Another fellow German traveller, Princess Louise of Anhalt-Dessau, paid a visit to the British Museum incognito some ten years later in 1775 and wrote: ‘The most striking thing in the library [at the Museum] seemed to me to be the collection of all of the individual libraries of the Kings and Queens, which can be all found in one room beneath a portrait of their exalted Master…’ (ed., Johanna Geyer-Kordesh, Die Englandreise der Fürstin Louise von Anhalt-Dessau im Jahr 1775, 202).
It is important to note that the British Museum had only been open to the public since 15 January 1759, a mere six years prior to Mozart’s stay in London. The Museum would have then been housed in the seventeenth century Montagu House, offering free entrance to ‘all studious and curious Persons’. Nannerl Mozart, Wolfgang’s elder and brilliant sister, made a list of some of the Museum’s rich historical and ethnographic treasures originating in the great collection of Sir Hans Sloane.
‘God is our Refuge and strength, a very present help in trouble’ is a musical setting in G minor for Psalm xIvi and is for four voices in score, partly in autograph and partly in the handwriting of Leopold Mozart. It is headed ‘Chorus by Mr Wolfgang Mozart, 1765’. A note in the handwriting of the English musician and publisher Vincent Novello, pasted within the pages of K.10. a.17. (2) records that it had been composed ‘for the express purpose of presenting it to the British Museum’, referencing Nissen.’s Life.

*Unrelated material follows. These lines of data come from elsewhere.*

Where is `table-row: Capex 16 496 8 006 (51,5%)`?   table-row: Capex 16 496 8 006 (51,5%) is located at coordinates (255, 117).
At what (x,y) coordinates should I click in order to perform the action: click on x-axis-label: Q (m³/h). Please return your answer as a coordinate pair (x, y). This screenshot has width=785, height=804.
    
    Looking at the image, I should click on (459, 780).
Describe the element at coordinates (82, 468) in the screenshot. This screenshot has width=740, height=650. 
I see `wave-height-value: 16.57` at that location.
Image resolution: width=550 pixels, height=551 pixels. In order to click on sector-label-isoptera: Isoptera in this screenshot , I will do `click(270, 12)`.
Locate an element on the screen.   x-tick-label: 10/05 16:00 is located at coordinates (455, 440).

We can predate the visit before 19 July 1765 because, on that date, the Secretary of the British Museum wrote to Leopold Mozart: ‘Sir. I am ordered by the Standing Committee of the Trustees of the British Museum, to signify to You, that they have received the present of the musical performances of your very ingenious Son which You were pleased lately to make Them, and to return You their thanks for the same. M. Maty. Secretary’ (cit., Hermann Abert, W. A. Mozart, 45).

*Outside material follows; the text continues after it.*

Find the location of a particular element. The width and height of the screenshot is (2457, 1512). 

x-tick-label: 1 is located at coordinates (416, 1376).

Abert’s biography of Mozart stated that the presentation of a manuscript was in fact, in response to a request from the Museum and that not only the four-part aforementioned motet but also his engraved sonatas were given (Ibid, 44). According to the British Library, these were his Sonates pour le Clavecin, op. 1 and 2 (K6-9), presented at the same time.
The Mozarts left London on 24 July 1765 and were soon making their way to the Netherlands where music would again be a gift but this time as a royal dedication.
Alongside Mozart’s dedication to Britain’s Queen Charlotte, this religious motet was his gift to the British Museum and therefore to the city of London to which he never returned.